Characterization of a hyperthermophilic P-type ATPase from Methanococcus jannaschii expressed in yeast.

We report on the biochemical and structural properties of a putative P-type H(+)-ATPase, MJ1226p, from the anaerobic hyperthermophilic Archaea Methanococcus jannaschii. An efficient heterologous expression system was developed in Saccharomyces cerevisiae and a four-step purification protocol, using n-dodecyl beta-d-maltoside, led to a homogeneous detergent-solubilized protein fraction with a yield of over 2 mg of protein per liter of culture. The three-dimensional structure of the purified detergent-solubilized protein obtained at 2.4 nm resolution by electron microscopy showed a dimeric organization in which the size and the shape of each monomer was compatible with the reported structures of P-type ATPases.
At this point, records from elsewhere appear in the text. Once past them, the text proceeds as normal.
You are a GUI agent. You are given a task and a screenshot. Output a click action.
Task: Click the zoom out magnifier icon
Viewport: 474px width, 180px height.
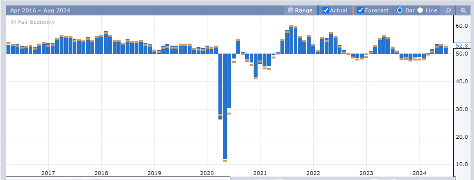[463, 10]
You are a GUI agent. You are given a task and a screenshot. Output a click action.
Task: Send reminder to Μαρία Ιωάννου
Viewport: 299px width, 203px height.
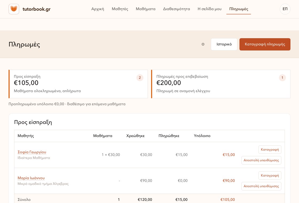(261, 186)
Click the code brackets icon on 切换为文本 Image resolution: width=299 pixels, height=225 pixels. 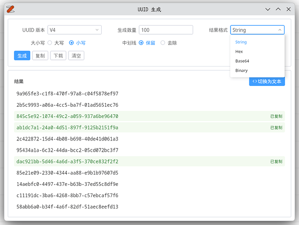[254, 81]
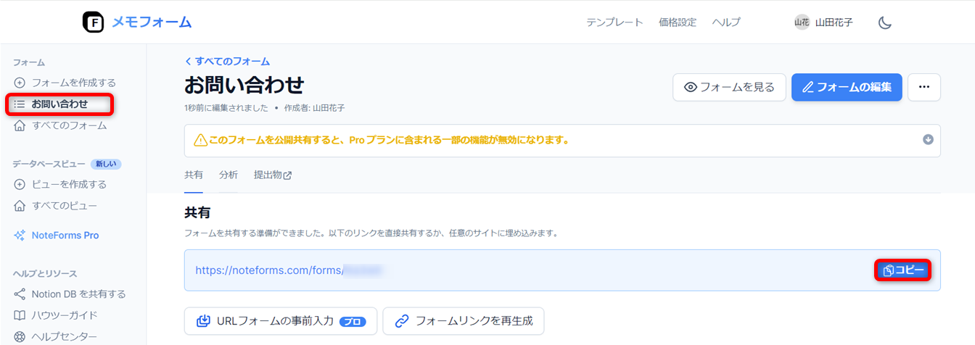Open the three-dots more options menu
This screenshot has width=975, height=345.
[x=923, y=87]
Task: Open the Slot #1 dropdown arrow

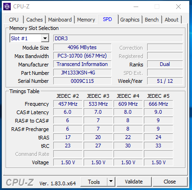Action: click(45, 38)
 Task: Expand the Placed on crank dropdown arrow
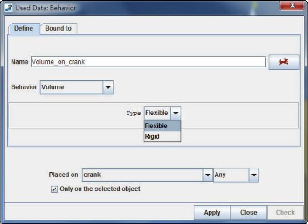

The purified MJ1226p ATPase was inactive at 40 degrees C and was active at elevated temperature reaching high specific activity, up to 180 micromol of P(i) x min(-1) x mg(-1) at 95 degrees C. Maximum ATPase activity was observed at pH 4.2 and required up to 200 mm monovalent salts. The ATPase activity was stable for several days upon storage at 65 degrees C and was highly resistant to urea and guanidine hydrochloride. The protein formed catalytic phosphoenzyme intermediates from MgATP or P(i), a functional characteristic specific of P-type ATPases. The highly purified, homogeneous, stable, and active MJ1226p ATPase provides a new model for further structure-function studies of P-type ATPases.